Grottammare-Renato Curi Angolana 1-0

GROTTAMMARE: Domanico, Cremaschini, Marcatili, Polenta, Lopetuso, Marranconi, Napolano, Traini, Bucchi, Bolzan (91° Pasquini), Tealdi. A disposizione:  Di Salvatore, Oddi, Iampieri, Costanzo, Ascani, Curzi. Allenatore: Izzotti.

RENATO CURI ANGOLANA: Fanti, Pirozzi, Mucciante, Ferreyra, Della Bianchina (80° Di Corcia), Fuschi, Mariotti, Baldi, Fanesi, Parmigiani (34° Sablone), Bordoni (51° Ranieri). A disposizione: Del Gaudio, Massascusa, D’Alonzo, Rosa. Allenatore: Gentilini.

ARBITRO: Bottegoni di Terni.

MARCATORE: 61° Bucchi.

AMMONITI: Mucciante, Baldi, Ranieri (R).

ESPULSI: Fuschi (R).

SPETTATORI: 300 circa, dei quali una quarantina provenienti da Città Sant’Angelo.

GROTTAMMARE – E il Grottammare vola, conquistando lo scontro diretto con la Renato Curi Angolana, raggiunta in classifica al secondo posto, a cinque punti di distacco dalla capolista Sangiustese, vincente in casa contro l’Agnonese.

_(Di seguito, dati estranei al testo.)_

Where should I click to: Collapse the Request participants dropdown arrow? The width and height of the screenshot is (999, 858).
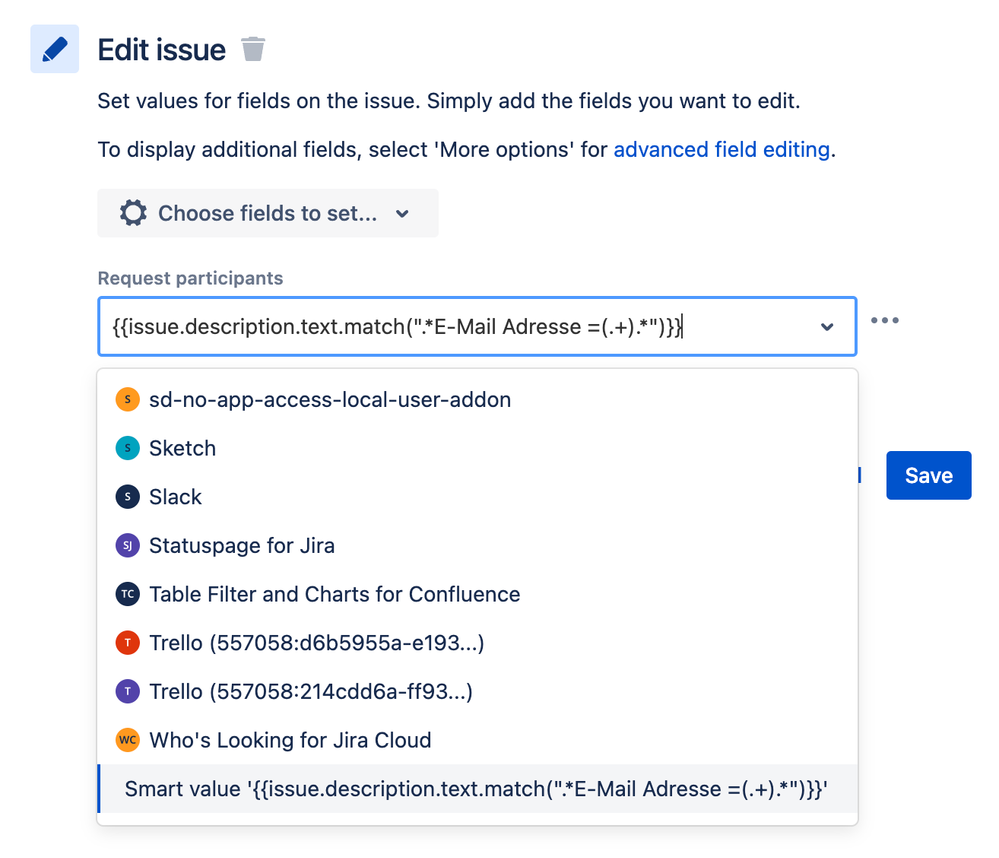[x=827, y=327]

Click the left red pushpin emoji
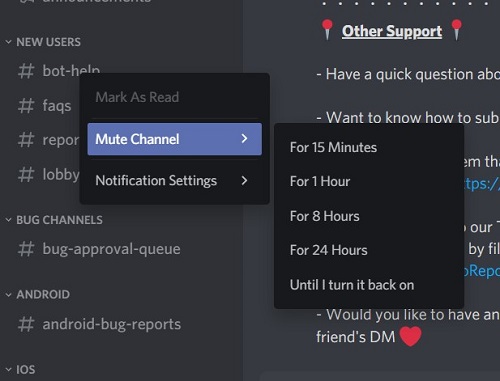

Gli Izzotti boys partono in quarta, sono decisi a bissare il successo di domenica e, diciamocelo, ostentano la tranquillità di chi sta già facendo qualcosa che va oltre le più rosee aspettative. Una condizione mentale che, la storia del calcio lo insegna, può condurre anche a fare miracoli.

Primo posto? La modestia non è mai troppa, ma la scaramanzia qualche volta può essere messa da parte, come fa Izzotti a fine gara dicendo che la sua è una «grande squadra che merita pure la testa della classifica».

I biancocelesti partono in quarta, provando subito a mettere paura a una squadra come l’Angolana, partita per ammazzare il campionato e che si ritrova in piena crisi, con soli due punti raggranellati nelle ultime cinque partite.

E’ Bolzan che al primo minuto impegna il portiere Fanti con un sinistro d’esterno da dentro l’area. Al 7° sugli sviluppi di un corner è Tealdi che quasi da fondo campo impegna il portiere abruzzese. Al 18° però, dopo che l’Angolana ha preso coraggio, è Domanico ad entrare in partita con un capolavoro; palla in profondità di Parmigiani per Mariotti, il fuorigioco non scatta e l’ala nerazzurra è lanciato a rete. Il portiere del Grottammare con una uscita a terra pulitissima gli arpiona la palla dai piedi.

Al 35° altro momento topico, con l’Angolana che rimane in dieci per un fallo da ultimo uomo di Fuschi su Tealdi, lanciato in percussione centrale. Un minuto dopo Bolzan fa urlare al gol, con una bella punizione a effetto dal limite, con il suo sinistro a che sibila sopra la traversa a portiere battuto. Tealdi costruisce bene le azioni ma si perde al momento di concludere. Al 42° è clamoroso un suo tiraccio dal dischetto del rigore, dopo una triangolazione con Bolzan in contropiede.

Il secondo tempo inizia con il brivido. Cremaschini perde una palla innocua a centrocampo, Bordoni ringrazia e si invola verso Domanico, che dà il bis bloccandolo con un’altra ottima uscita a terra. In dieci l’Angolana vive un bel momento, anche perché i rivieraschi sembrano avere perso smalto. Ferreyra ci prova con una punizione dal limite che finisce alta, mentre Bolzan raccoglie i suoi dal pericolo di sbandamento.

E al 61° arriva il gol: Traini lancia in profondità Bucchi, che brucia i centrali e trafigge Fanti in uscita con un esterno destro. Un minuto dopo Domanico respinge una palla alta con i pugni, ma Mucciante da fuori spara alto. Al 73° Domanico salva la sua porta con una bella parata sulla punizione del terzino neroblu, che qualche minuto dopo spizza un corner di testa dando l’illusione ottica del pareggio. L’Angolana prova qualche conclusione con il capitano Baldi, e l’ultimo pericolo è al 46° quando Ranieri spara una botta a fil di palo, che finisce a lato. Dopo cinque minuti di recupero il Pirani può finalmente gioire.